New research, published in the journal Cell Reports on Tuesday, attempts to answer those questions. Researchers examined behavioral changes in mice as a result of Toxoplasma infection, subjecting the rodents to an array of behavioral tests to determine if they were less fearful of predator odors and open spaces. Then they dug into the brain, focusing their attention on parasitic cysts and genetic markers of inflammation, to determine if tangible physiological changes contributed to mice behavior.
"There has been a lot of controversy around the question of whether general anxiety is lowered or not," says Ph.D. student Madlaina Boillat, a neurogeneticist at the University of Geneva and co-first author on the paper. "Studies have reported either no change in anxiety upon infection, increased anxiety or lowered anxiety, depending on variables such as the behavioral assay that was used and on infection level, which is highly dependent on mouse strain and parasite strain."
In one behavioral test, mice were placed in an X-shaped "maze." Two arms of the X were bordered by large walls and two arms were completely open. Non-infected mice usually stick to the arms containing border walls for safety, but mice infected with the parasite spent a lot more time exploring the open arms. Another test, Boillat explains, showed infected individuals were willing to sniff out fox and guinea pig odors just as readily.
This new finding is particularly important because it demonstrates the parasite does not selectively manipulate host behavior to be less fearful of cats as the so-called theory of "fatal attraction" suggests. The rodents don't perform a scan specifically seeking out cats. Instead, it appears the parasite likely tinkers with more generalized anxiety pathways in the brain and causing an increase in curiosity.
The physiological response is telling.
"Our RNA-sequencing experiment shows there are major changes occurring in the brain [of] infected mice," says Boillat. "Highly infected mice show signs of immunopathology, such as neuronal death and excitotoxicity."
The severity of these symptoms were related to how many ball-like cysts formed and how much inflammation was seen in mouse brains. It follows then that Toxoplasma doesn't directly mess with brain cells, somehow pulling the strings in a rodent's gray matter for its own benefit, but rather drives inflammation. This follows previous research that demonstrated a similar phenomenon: When cysts and inflammation increased, so did the activity level of infected mice.
Rather than the (admittedly very cool) idea the parasite is performing some sort of mind control, it seems likely the immune response is driving the unusual -- and potentially fatal -- behaviors. Such a finding could have far-reaching implications if it holds up in humans, too.

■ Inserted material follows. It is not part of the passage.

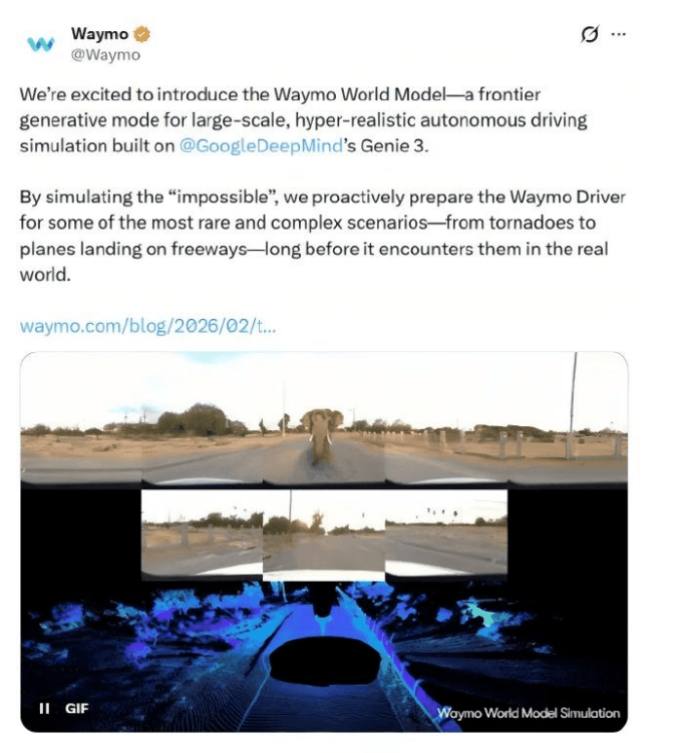This screenshot has height=753, width=674.
Task: Click the Grok slashed-circle icon
Action: tap(590, 34)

"It is known that an inflammation in the brain, whether it is induced by Toxoplasma gondii or other pathogens, can act as a trigger for mental illnesses in humans," Boillat notes. However, she suggests we should be "very cautious" in interpreting the results. The team observed strong correlations between infection, gene expression in the brain and behavior, but it cannot provide any causative explanations.

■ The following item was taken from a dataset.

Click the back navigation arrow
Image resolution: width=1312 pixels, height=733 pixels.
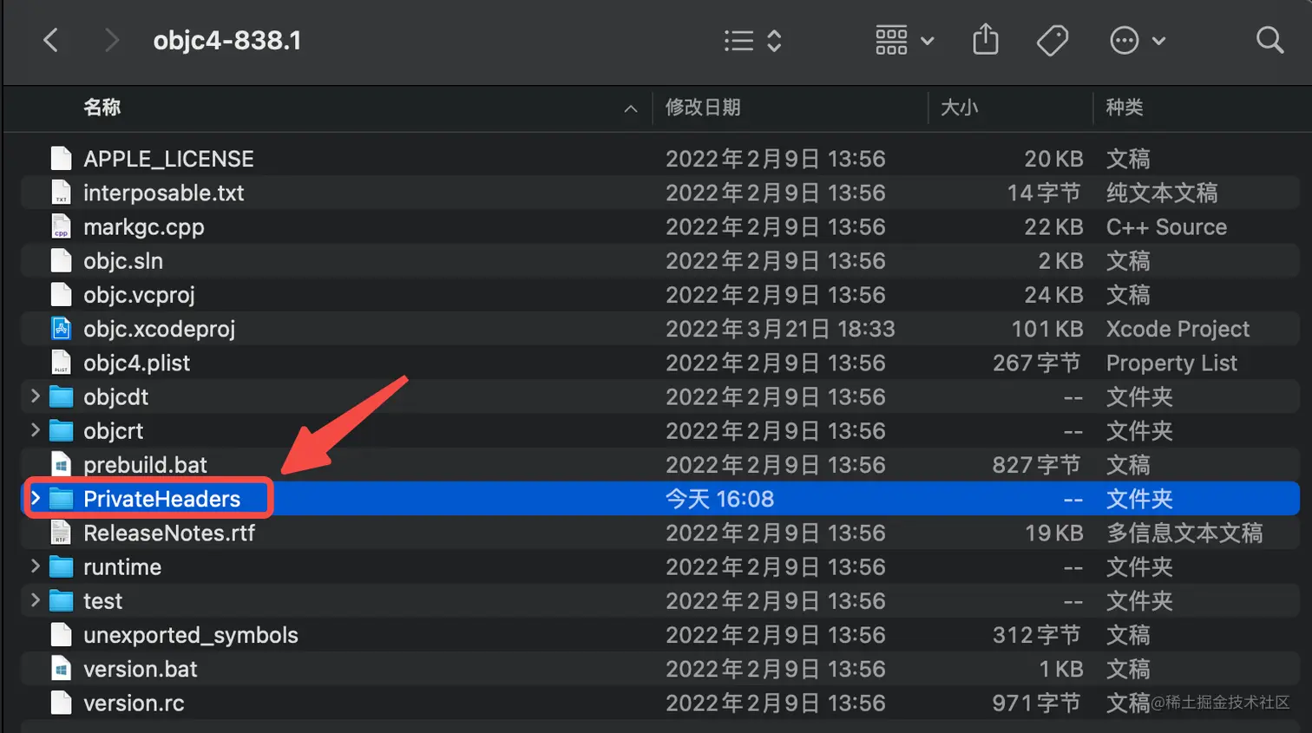(x=51, y=40)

Moreover,, making it difficult to draw direct comparisons between species.
The team's next challenge is to understand how inflammation in the brain can drive behavioral changes in mice. Is it because brain cells are being overstimulated in some way, or are the molecular signals going haywire? Does the parasite's presence change the way the brain responds to stimuli?
Answering those questions will shed further light on Toxoplasma's purported mind-control techniques and, as an aside, help me look at the neighborhood tabby with less dread.